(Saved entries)
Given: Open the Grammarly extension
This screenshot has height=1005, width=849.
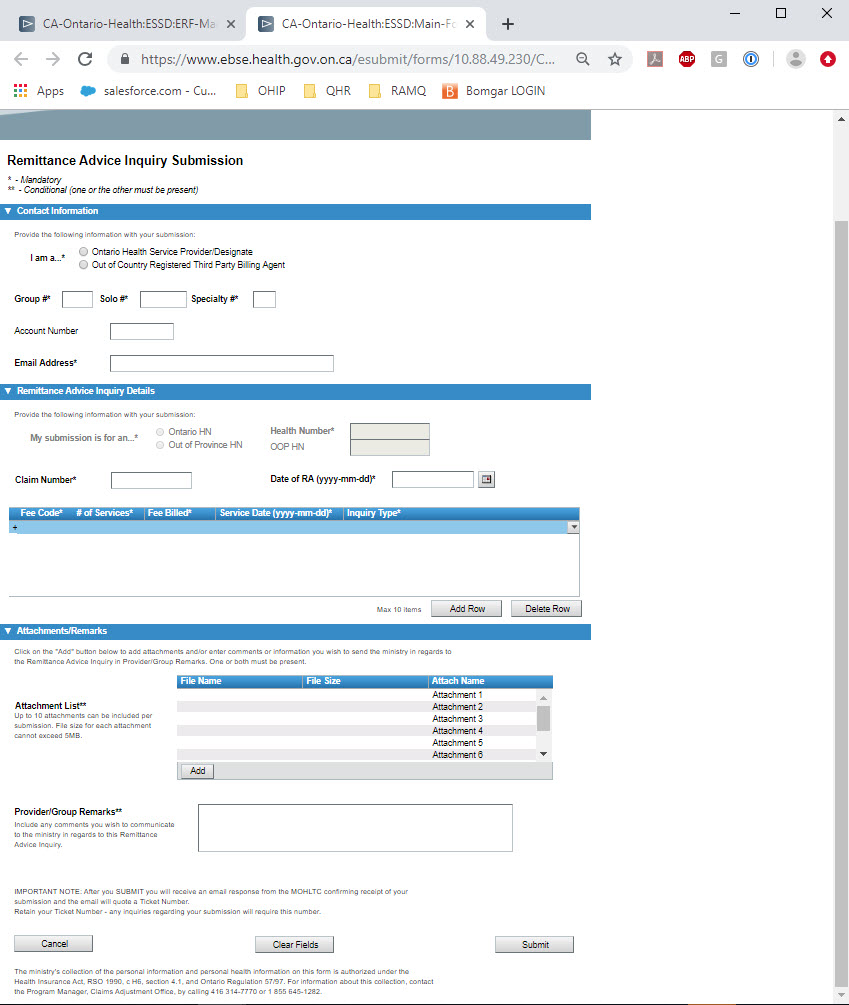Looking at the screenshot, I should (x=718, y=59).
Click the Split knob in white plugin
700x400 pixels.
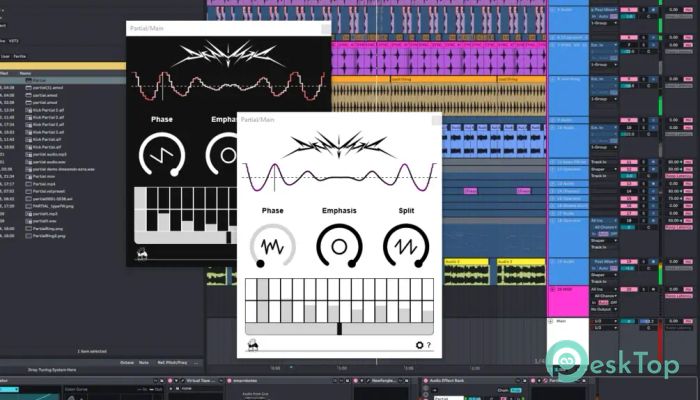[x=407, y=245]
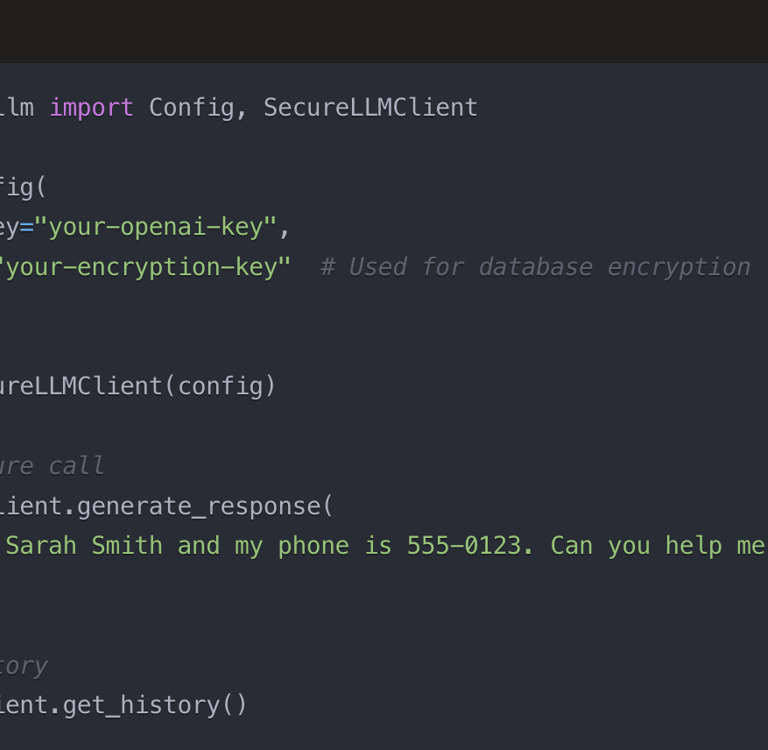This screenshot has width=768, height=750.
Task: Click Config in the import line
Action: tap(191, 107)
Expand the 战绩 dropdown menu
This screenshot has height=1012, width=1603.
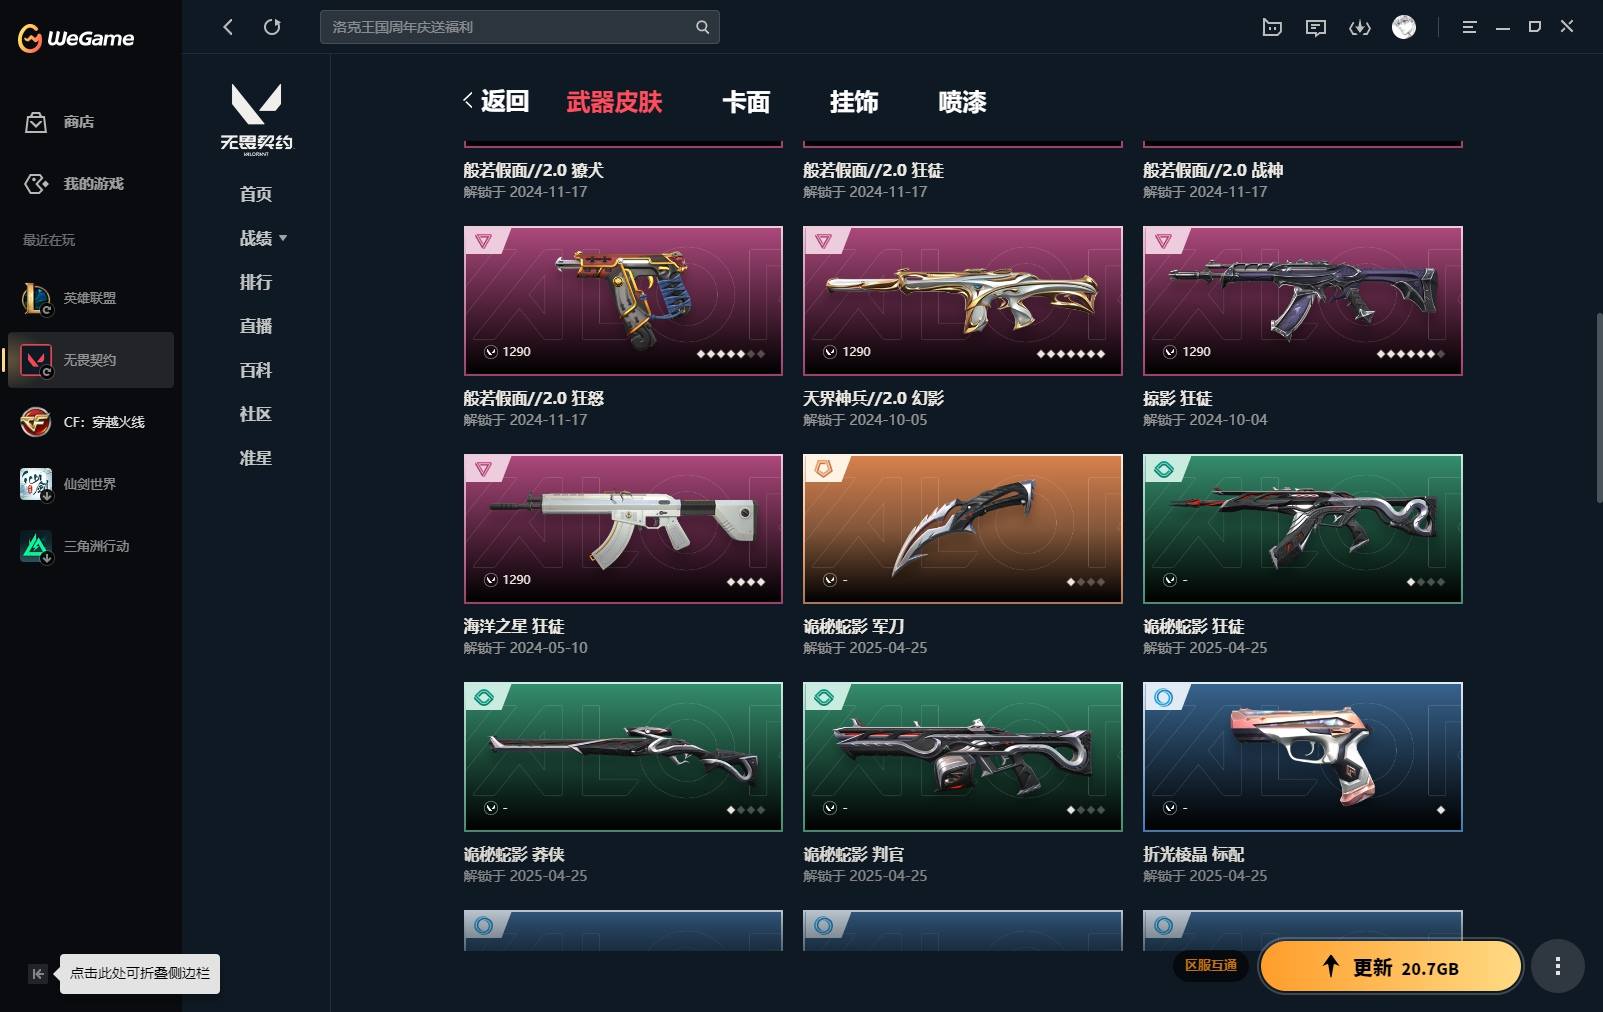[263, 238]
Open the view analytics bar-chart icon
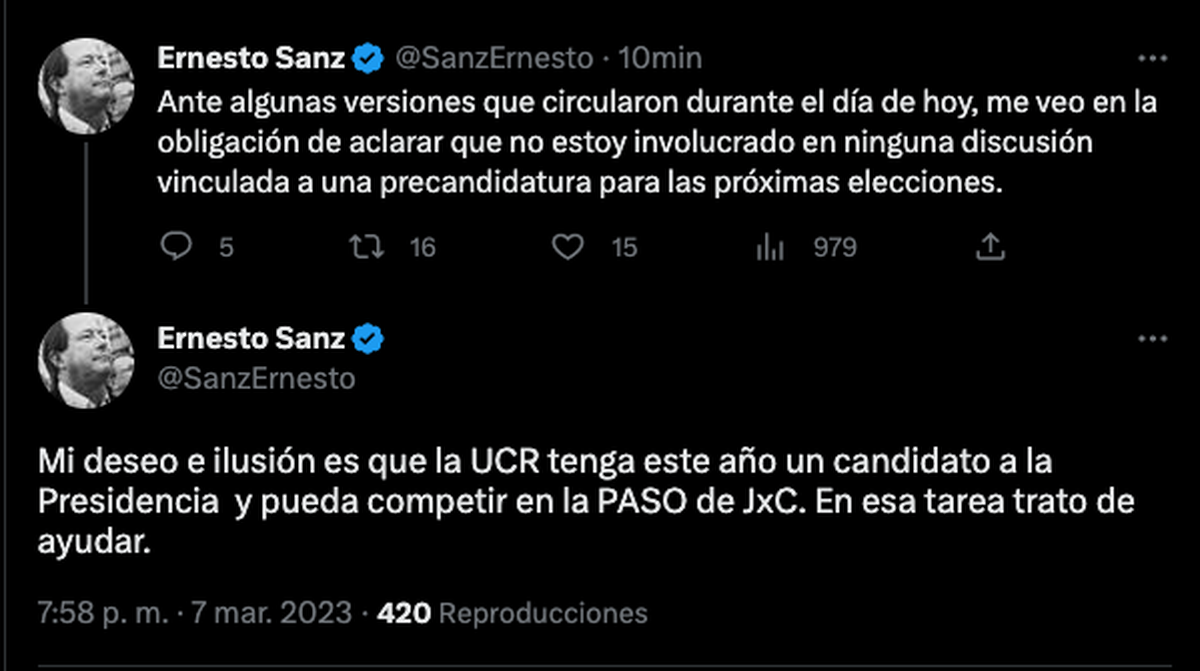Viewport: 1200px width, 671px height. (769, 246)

==

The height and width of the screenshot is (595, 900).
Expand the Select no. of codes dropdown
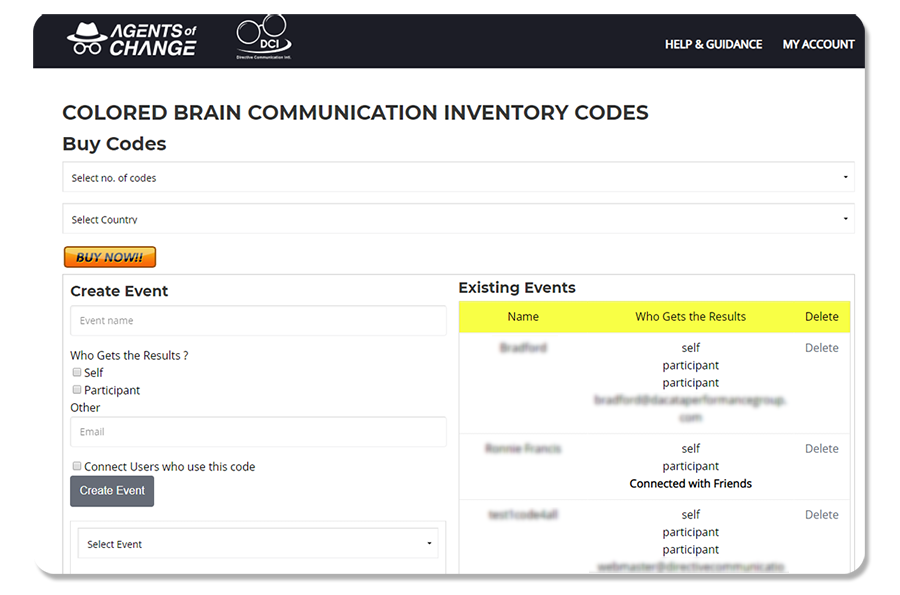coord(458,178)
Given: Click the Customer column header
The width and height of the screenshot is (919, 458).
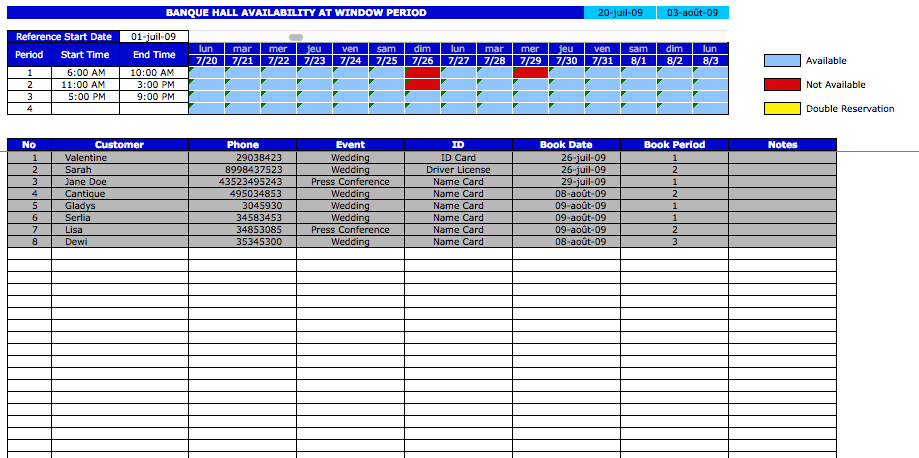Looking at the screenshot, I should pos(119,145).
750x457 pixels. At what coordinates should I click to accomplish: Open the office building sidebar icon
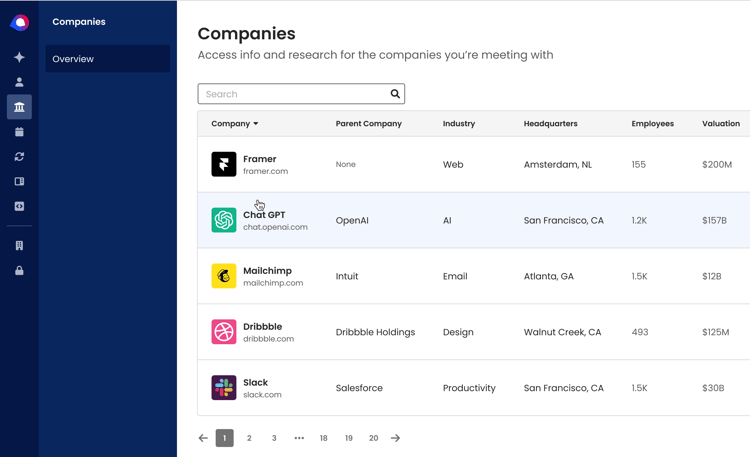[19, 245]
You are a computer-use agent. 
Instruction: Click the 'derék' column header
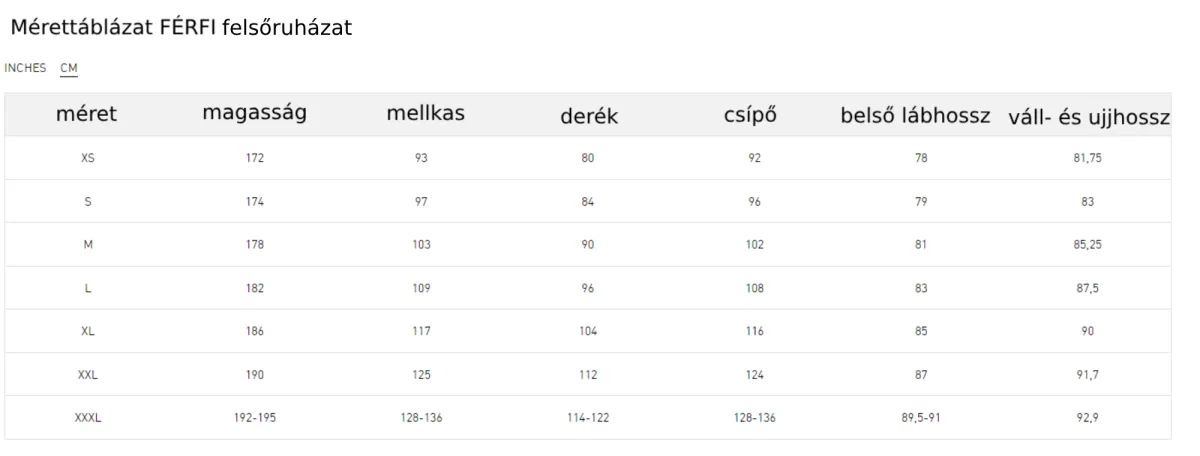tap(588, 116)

--

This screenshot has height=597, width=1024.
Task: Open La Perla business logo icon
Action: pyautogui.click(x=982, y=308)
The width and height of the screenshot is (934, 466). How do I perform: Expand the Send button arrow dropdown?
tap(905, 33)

WHAT YOU WILL DO → Above are the entries; copy out every line among them that contains the word "Given".

PROBLEM SOLUTION →
Given: Open the Grammarly extension
Given: Click the Customer column header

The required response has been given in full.